On Mon, 2006-10-09 at 12:24 -0700, Daniel Walker wrote:
> > So, the question becomes: Do we want to start using arch specific
> > clocksources as early as possible, with the potential that we'll replace
> > it when a better one shows up later? It would allow for finer grained
> > timekeeping early in boot, which sounds nice, but I'm not sure how great
> > the real need is for that.
>
> My main motivation is that I'm assuming other uses of the interface will
> exist. Then anything that uses the interface after postcore will avoid
> switching clocks later.
What does it matter, when clocks switch? That's a one time event.
The boot code is different and there is nothing which requires the
availability of that interface in the early boot process.
> If I for instance, just return clocksource_jiffies until the system is
> fully booted then any thing that got a clock early, even during part of
> device_initcall, would end up switching to a new clock when boot up
> finished. I think that was acceptable when just timekeeping might have
> been using the interface, but I don't know that it would scale well from
> 1 to 2 to 5 users of the interface. Then you would have several clock
> switches happened after boot up .
What are the 5 users of that interface ?
There is one existing user, one artifical you try to create for
sched_clock and some handwaving about instrumentation. Even when we have
5 users, then the switching of clocks does not matter anything. This
happens the same way, when I load the highest rated clock source as a
module during init.
> > I suspect it might actually cause more shuffling, as some clocksources
> > (well, just the TSC, really.. its such a pain...) are not disqualified
> > until later because we don't know if the system will enter C3, or change
> > cpufreq, etc.. By waiting longer, we increase the chance that those
> > disqualifying actions will occur before we install it.
>
> This is something I've struggled with, but it's still and issue with the
> current code to a lesser degree. Like cpufreq isn't likely to be used
> during bootup, but acpi sleep states might be..

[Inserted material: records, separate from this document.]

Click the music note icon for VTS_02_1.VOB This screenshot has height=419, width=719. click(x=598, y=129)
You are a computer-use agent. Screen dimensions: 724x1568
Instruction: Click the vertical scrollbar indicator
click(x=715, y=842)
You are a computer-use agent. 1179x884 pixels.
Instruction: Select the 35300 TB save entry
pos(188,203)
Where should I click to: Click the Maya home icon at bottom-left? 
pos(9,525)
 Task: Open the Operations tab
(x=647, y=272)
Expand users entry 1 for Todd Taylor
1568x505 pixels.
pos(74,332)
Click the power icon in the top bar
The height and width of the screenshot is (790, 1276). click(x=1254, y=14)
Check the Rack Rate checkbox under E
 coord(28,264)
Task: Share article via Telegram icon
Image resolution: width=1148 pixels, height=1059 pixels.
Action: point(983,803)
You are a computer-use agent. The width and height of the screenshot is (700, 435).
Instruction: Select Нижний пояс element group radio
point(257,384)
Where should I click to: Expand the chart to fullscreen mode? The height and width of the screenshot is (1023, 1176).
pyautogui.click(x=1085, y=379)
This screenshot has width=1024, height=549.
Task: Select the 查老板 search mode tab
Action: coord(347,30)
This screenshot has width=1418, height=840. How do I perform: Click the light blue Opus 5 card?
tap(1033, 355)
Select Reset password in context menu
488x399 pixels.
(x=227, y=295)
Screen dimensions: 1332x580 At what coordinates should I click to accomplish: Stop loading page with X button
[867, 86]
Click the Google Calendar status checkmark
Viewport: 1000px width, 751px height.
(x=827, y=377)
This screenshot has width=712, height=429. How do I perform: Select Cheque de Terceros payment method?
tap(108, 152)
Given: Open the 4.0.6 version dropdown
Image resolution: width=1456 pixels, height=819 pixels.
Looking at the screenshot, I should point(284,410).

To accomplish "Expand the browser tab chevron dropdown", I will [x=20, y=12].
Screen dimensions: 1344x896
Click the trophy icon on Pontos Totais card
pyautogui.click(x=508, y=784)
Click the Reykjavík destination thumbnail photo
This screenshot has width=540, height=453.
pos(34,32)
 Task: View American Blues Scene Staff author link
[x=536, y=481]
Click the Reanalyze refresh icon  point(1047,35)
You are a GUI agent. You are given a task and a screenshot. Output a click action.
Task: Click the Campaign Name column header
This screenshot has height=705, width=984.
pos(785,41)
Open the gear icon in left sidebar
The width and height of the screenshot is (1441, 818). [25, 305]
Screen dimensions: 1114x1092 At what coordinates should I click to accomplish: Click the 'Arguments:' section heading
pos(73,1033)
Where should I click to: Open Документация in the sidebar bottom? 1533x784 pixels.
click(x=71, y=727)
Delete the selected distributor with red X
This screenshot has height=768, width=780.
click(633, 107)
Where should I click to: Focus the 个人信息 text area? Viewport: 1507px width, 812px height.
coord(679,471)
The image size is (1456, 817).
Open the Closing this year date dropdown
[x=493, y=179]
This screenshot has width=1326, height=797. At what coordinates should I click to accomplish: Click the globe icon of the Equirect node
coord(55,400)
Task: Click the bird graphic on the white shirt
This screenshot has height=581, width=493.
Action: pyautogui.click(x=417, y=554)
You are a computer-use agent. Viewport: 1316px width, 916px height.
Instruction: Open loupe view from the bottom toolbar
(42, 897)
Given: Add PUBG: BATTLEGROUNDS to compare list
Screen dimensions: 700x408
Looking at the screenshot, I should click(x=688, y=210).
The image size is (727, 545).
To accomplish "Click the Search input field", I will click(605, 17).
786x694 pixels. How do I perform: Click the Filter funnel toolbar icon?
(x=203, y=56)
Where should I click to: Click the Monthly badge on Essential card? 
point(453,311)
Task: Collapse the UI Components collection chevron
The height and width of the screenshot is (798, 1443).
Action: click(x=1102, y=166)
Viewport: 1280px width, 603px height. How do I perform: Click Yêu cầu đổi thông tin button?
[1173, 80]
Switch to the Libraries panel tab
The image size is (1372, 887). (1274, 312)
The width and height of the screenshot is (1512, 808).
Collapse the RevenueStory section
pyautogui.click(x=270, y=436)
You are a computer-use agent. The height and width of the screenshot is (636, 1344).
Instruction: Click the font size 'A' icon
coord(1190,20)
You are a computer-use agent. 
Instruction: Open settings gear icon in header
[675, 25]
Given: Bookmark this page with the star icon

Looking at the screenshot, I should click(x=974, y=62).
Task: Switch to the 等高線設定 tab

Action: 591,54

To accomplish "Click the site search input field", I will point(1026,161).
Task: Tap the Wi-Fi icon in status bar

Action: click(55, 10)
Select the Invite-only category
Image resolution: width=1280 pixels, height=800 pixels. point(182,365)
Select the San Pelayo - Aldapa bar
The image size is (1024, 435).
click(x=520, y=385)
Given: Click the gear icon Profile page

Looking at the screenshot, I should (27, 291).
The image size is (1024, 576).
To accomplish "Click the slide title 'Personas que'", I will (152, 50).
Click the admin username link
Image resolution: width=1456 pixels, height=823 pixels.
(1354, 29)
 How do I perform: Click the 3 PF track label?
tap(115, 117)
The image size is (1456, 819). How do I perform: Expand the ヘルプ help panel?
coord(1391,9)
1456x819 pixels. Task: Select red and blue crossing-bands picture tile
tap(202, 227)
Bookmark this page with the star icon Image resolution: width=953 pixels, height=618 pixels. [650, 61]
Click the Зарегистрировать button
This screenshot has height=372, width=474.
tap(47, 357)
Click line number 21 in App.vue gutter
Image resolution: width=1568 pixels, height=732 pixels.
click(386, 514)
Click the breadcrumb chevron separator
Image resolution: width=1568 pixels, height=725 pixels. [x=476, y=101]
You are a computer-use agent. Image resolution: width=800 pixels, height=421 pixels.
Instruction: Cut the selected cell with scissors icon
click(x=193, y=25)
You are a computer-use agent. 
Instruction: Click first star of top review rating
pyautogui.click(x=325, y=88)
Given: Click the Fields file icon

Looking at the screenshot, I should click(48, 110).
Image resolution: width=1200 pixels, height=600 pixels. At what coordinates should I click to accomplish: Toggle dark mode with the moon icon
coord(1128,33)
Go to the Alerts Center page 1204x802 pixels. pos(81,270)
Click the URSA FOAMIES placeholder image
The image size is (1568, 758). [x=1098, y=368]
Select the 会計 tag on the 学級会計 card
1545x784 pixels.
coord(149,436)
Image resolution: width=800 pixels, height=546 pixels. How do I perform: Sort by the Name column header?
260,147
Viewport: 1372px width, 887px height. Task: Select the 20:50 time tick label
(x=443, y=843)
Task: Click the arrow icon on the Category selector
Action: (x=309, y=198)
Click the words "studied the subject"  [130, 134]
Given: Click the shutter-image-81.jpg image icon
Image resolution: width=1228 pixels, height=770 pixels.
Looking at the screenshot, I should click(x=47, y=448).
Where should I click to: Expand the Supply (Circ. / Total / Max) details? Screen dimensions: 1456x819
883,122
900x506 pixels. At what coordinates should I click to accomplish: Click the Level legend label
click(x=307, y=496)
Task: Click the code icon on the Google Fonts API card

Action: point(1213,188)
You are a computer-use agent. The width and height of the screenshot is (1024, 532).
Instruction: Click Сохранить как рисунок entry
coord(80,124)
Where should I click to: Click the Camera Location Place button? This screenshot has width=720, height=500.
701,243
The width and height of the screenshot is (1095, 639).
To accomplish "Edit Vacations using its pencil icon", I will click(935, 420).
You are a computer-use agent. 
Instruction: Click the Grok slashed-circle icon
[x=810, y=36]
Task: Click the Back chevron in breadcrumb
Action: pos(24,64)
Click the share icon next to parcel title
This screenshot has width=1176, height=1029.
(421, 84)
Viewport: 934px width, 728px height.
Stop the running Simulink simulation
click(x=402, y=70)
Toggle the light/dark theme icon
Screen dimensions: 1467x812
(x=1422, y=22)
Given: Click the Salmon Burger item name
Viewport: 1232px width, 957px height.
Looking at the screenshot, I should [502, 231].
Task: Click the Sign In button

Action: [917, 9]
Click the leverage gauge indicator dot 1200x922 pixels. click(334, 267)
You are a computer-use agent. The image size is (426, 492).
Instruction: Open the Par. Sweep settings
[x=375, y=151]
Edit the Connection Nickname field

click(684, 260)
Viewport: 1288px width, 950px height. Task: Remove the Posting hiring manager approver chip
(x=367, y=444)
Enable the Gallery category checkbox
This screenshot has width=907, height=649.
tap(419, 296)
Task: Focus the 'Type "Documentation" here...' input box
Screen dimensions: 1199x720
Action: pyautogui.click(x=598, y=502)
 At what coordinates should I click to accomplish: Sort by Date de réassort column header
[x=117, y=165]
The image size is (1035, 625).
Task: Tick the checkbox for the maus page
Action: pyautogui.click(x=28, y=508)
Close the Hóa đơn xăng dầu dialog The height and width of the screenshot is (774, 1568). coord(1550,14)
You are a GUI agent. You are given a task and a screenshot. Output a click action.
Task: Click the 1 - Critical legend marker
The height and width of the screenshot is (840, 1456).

Lesser degree ? You have an issue, which was not there before you made
the changes. This is simply regression and the ignoring of that
regression is wilful breakage.
> The current code can be classified as avoiding shuffle, but not
> eliminating it. Like with the acpi_pm timer, I was thinking I'd just put
> it back into device_initcall and assume shuffling might happen in rare
> cases.
Great. We install TSC in early boot and pmtimer in late boot. Now we
have the fun of unsynced TSCs and time going backwards again, until we
get pmtimer loaded. I have explained it to you already, but that is the
reason why that stuff was moved into late boot.
Also you have not yet once given an explanation other than the "magic
churn", why this is necessary. There is no churn. The clocksource layer
is designed to allow the replacement of clock sources and it does not
hurt at all. It does also not matter if there are 1 ore 100 users.